Study of Gamow–Teller transitions in isotopes of titanium within the quasi particle random phase approximation

Abstract

The Gamow-Teller (GT) transition is inarguably one of the most important nuclear weak transitions of the spin-isosopin $\sigma\tau$ type. It has many applications in nuclear and astrophysics. These include, but are not limited to, r-process $\beta$-decays, stellar electron captures, neutrino cooling rates, neutrino absorption and inelastic scattering on nuclei. The quasiparticle random phase approximation (QRPA) is an efficient way to generate GT strength distribution. In order to better understand both theoretical systematics and uncertainties, we compare the GT strength distributions, centroid and width calculations for $^{40-60}$Ti isotopes, using the pn-QRPA, Pyatov method (PM) and the Schematic model (SM). The pn-QRPA and SM are further sub-divided into three categories in order to highlight the role of particle-particle (pp) force and deformation of the nucleus in the GT strength calculations.
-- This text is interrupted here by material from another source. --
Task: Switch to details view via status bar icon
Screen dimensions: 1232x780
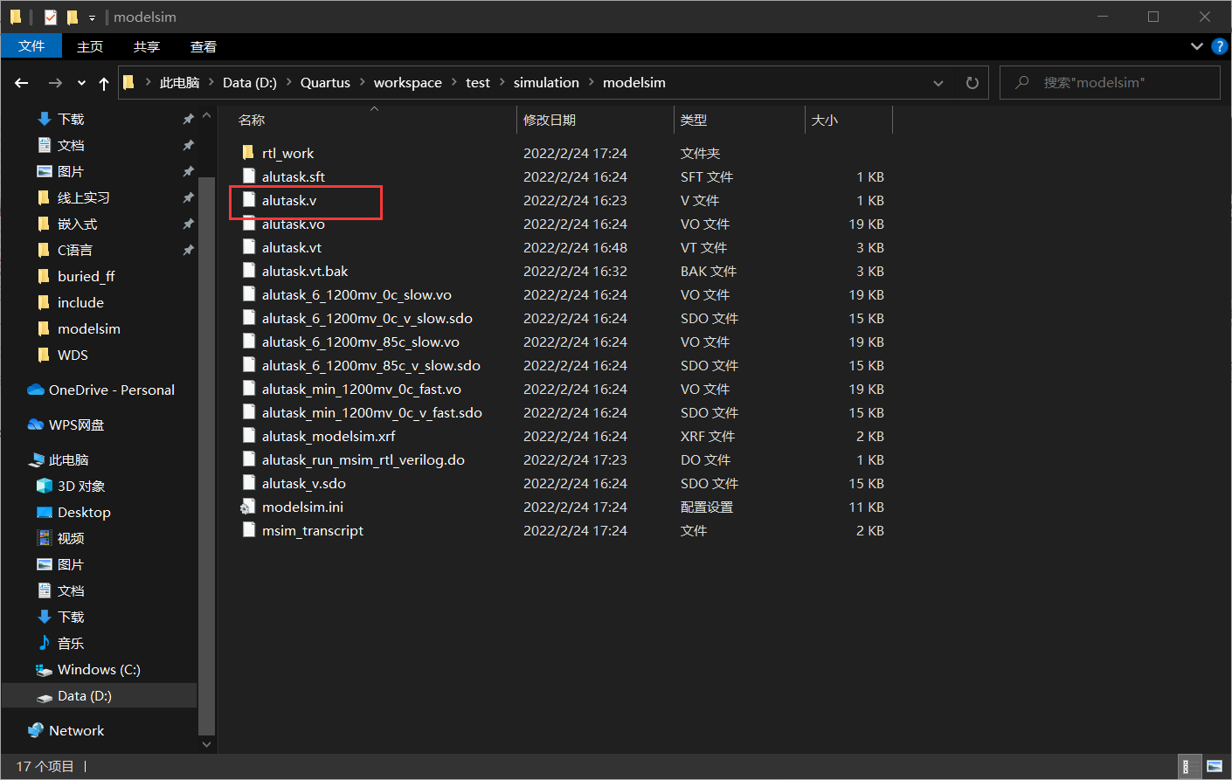Action: coord(1189,766)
In PM, we study only the influence of the pp force in the calculation. We also compare with experimental results and other calculations where available. We found that the inclusion of pp force and deformation significantly improves the performance of SM and pn-QRPA models. Incorporation of pp force leads to pinning down the centroid value in the PM. The calculated GT strength functions using the pn-QRPA (C) and SM (C) models are in reasonable agreement with measured data.